Glenn Ferris ritorna a suonare live con una data al Barbizon di Parigi e per l’occasione lo siamo andati ad ascoltare. In agosto aveva partecipato ad una data a Vetulonia, in provincia di Grosseto, con il suo Italian Quintet, un gruppo molto interessante completato da Mirco Mariottini, Giulio Stracciati, Franco Fabbrini e Paolo Cordi. Insieme hanno inciso un disco per l’etichetta Improvvisatore Involontario (recensito sulle pagine della nostra rivista da Giuseppe Piacentino nel febbraio del 2019) e si apprestano a darne uno alle stampe per inizio 2024 per un’etichetta americana. Purtroppo l’attività concertistica del gruppo è stata molto penalizzata dalla pandemia e ci sono state poche occasioni per suonare in festival e club.
In quel periodo lo stesso Glenn Ferris ci ha raccontato di come si fosse concentrato sull’autoproduzione di tre dischi in solo, denominati “Home Made Sessions”, nei quali oltre a suonare e registrare la musica si è anche occupato della creazione del design e del packaging dei tre volumi usciti in cd. Questi lavori che raccolgono un insieme di brani che spaziano da Duke Ellington a John Lewis passando per Chris McGregor, possono essere richiesti direttamente al musicista tramite la sezione contatti del suo sito web.
Per la data parigina del Barbizon, un angusto ex cinema convertito in jazz club da circa tre anni, Ferris ha presentato la propria musica spalleggiato dal suo Newtet, un ensemble composto da lui medesimo al trombone, armonica e fischietti, l’italo americano Michael Felberbaum alla chitarra, Bruno Rousselet al basso elettrico e Jeff Boudreaux alla batteria.
Il concerto si è svolto in due set, nei quali Ferris ha avuto modo di esplorare tutta la storia del jazz pescando brani di qua e di là, con una disinvoltura e padronanza che pochi musicisti al giorno d’oggi possiedono. Infatti si è avuto modo di passare da Bix Beiderbeck ad Eric Dolphy, attraverso brani di Strayhorn e Ellington, fino ad arrivare a Monk ed perfino ad un’incursione nel reggae con War, resa celebre da Bob Marley. Intervistato dopo il concerto sulla sua capacità di poter suonare indifferentemente qualsiasi stile ad altissimo livello (una qualità che a dire il vero era già evidente nel suo disco d’esordio come leader “A Live in Paris With Collectif Planéte Carreée” uscito nel 1980), Ferris si è lasciato andare ad un sorriso sornione e commentando in tutta semplicità che non poteva essere in disaccordo con questa affermazione.
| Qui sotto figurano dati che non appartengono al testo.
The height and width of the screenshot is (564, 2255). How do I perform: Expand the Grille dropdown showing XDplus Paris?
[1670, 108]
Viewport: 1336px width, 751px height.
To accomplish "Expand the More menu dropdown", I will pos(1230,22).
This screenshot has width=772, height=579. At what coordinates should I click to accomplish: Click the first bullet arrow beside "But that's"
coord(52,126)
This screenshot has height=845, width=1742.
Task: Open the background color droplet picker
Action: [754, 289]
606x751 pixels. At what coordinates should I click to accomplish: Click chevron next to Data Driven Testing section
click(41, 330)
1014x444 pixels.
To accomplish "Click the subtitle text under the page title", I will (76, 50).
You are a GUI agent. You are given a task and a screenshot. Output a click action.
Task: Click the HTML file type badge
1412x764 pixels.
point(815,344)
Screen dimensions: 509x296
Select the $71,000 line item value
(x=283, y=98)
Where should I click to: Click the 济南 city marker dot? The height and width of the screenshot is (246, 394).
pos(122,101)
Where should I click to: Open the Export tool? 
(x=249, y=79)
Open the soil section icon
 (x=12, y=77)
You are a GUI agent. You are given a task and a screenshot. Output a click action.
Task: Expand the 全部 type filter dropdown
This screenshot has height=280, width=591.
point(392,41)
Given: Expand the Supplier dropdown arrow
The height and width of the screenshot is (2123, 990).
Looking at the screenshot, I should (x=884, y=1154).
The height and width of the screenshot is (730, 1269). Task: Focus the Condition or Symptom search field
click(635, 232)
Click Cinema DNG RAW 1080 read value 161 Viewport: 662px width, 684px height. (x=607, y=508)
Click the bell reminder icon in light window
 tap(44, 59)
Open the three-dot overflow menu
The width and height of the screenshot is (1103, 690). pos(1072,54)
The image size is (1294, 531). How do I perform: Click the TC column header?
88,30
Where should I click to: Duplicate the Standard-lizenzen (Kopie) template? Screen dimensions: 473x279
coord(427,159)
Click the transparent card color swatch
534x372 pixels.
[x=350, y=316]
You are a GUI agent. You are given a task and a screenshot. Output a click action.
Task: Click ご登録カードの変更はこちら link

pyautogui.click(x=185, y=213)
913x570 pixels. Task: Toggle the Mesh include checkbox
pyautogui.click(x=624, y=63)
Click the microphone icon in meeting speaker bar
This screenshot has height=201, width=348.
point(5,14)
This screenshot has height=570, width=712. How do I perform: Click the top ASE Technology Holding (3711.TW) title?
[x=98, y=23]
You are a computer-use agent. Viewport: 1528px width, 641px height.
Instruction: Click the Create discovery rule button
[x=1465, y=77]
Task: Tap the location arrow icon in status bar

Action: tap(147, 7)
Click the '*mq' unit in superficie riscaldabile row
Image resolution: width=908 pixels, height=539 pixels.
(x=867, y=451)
Non sono mancati anche brani originali, in particolare uno molto riuscito di Felberbaum, dove le atmosfere ricercate riportavo al migliore Abercrombie degli anni ECM, mentre altri brani vedevano una presenza preponderante del basso elettrico, un modo di suonare inventato da Jaco Pastorius
Insomma un vero e proprio tour de force, in grado di coinvolgere un ampio pubblico grazie ad una proposta musicale ampia e di ottima fattura. Un concerto lontano dal mainstream moderno ma mai troppo sbilanciato su atmosfere molto informali e per questo davvero piacevole da seguire nel suo svolgimento. Ci auguriamo che ci possano essere presto altre occasioni per assistere alle performance live di questo meraviglioso artista, propiziate anche dall’imminente pubblicazione del nuovo disco.